[TASK PROMPT]: Task for the records below: please copy exactly, and only, the lines from the one containing "The width and height of the screenshot is (1366, 589)." to the last line, both included, leaving out the pictures.

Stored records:
════

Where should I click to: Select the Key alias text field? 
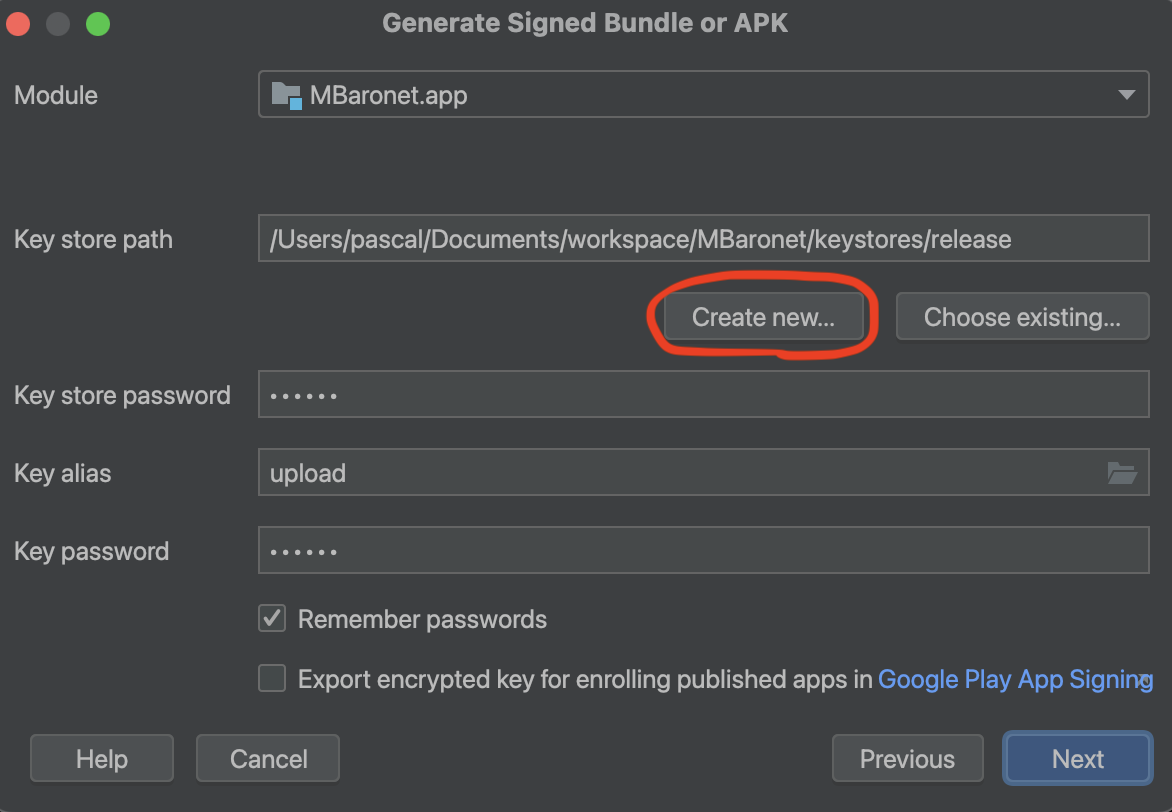pyautogui.click(x=680, y=473)
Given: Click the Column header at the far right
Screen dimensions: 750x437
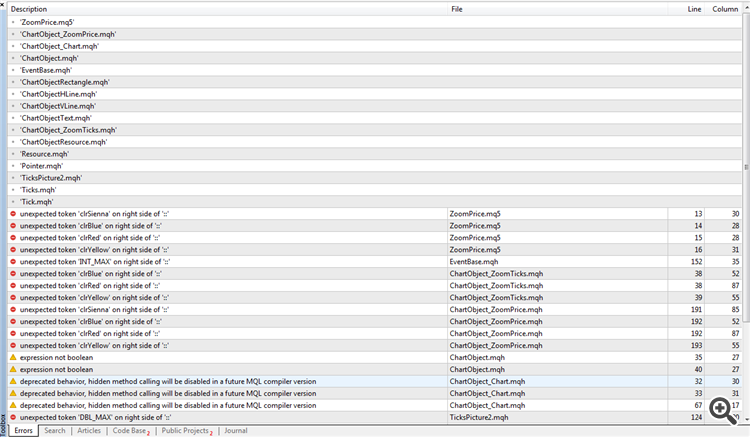Looking at the screenshot, I should [x=724, y=9].

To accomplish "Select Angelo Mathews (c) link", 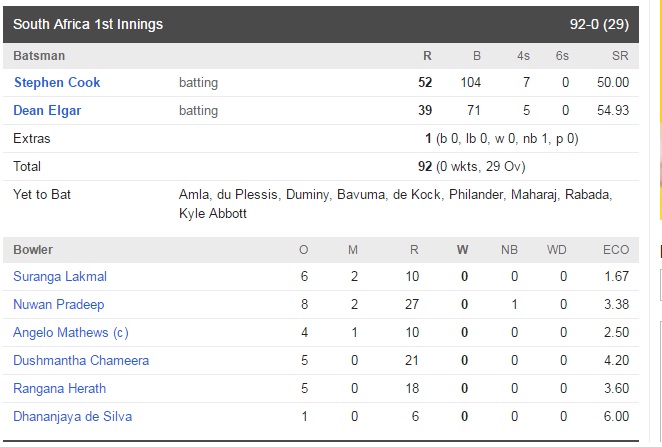I will click(71, 333).
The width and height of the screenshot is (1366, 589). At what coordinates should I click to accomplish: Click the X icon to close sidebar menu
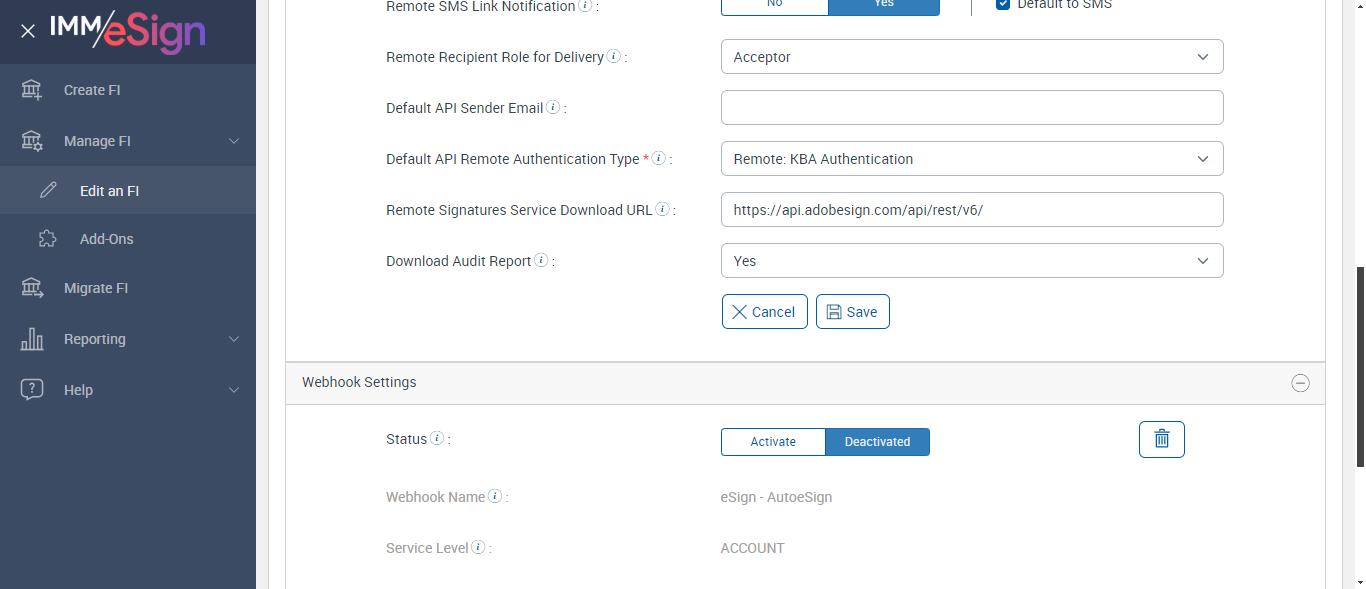(28, 31)

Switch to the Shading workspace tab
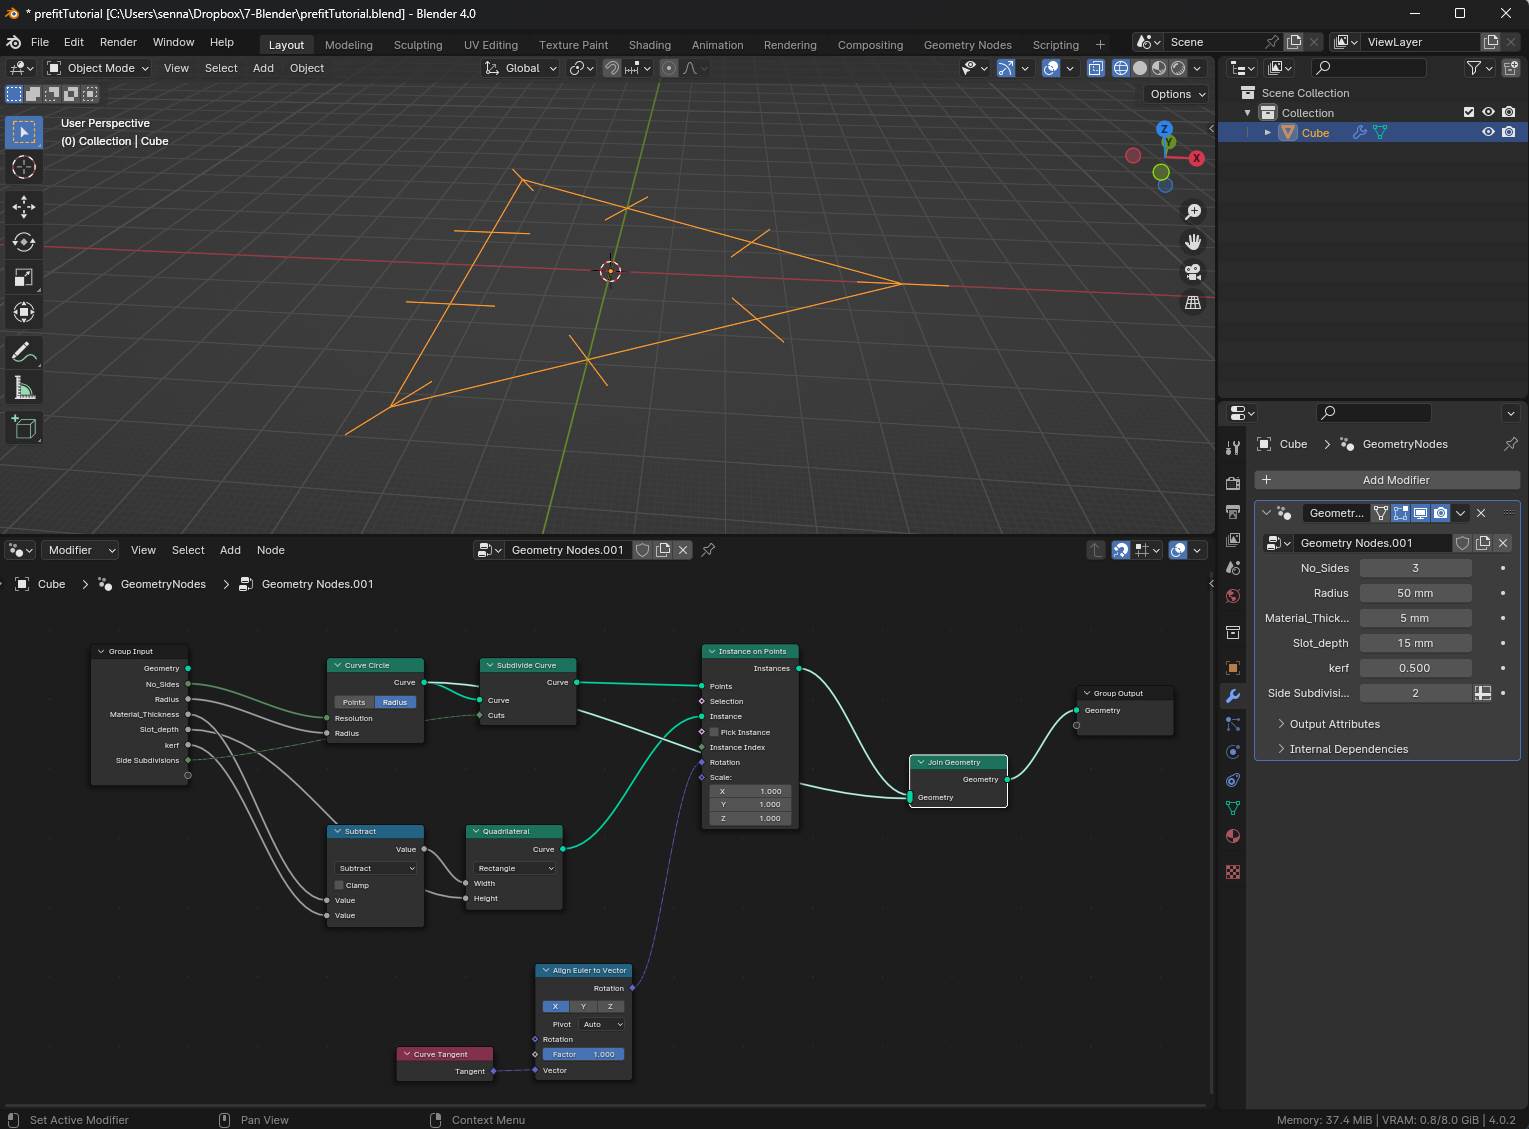pos(649,45)
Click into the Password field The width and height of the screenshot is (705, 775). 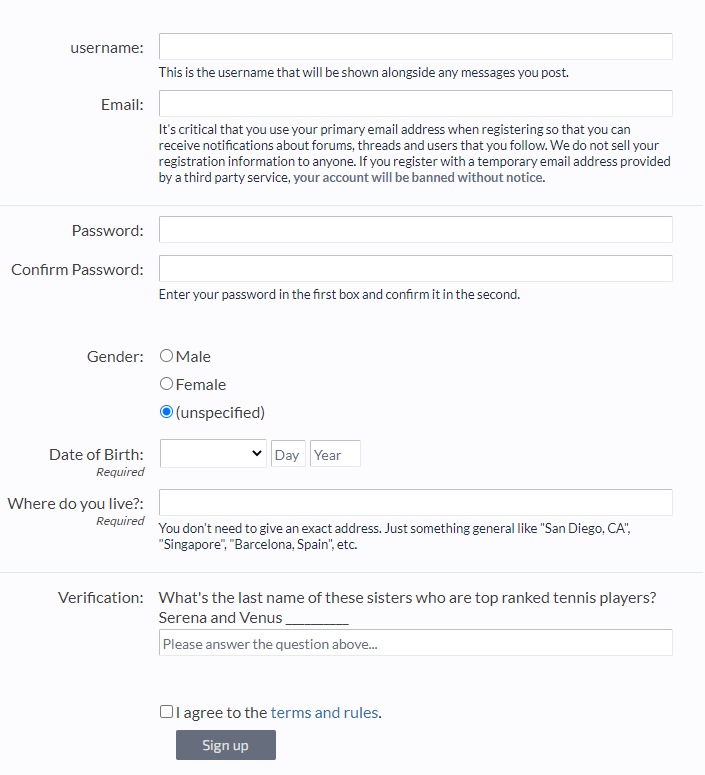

════

[PROBLEM SOLUTION]:
The width and height of the screenshot is (1366, 589). At what coordinates should I click to accomplish: Click the X icon to close sidebar menu
(28, 31)

Switch to the Shading workspace tab
pos(649,45)
Click into the Password field The width and height of the screenshot is (705, 775). 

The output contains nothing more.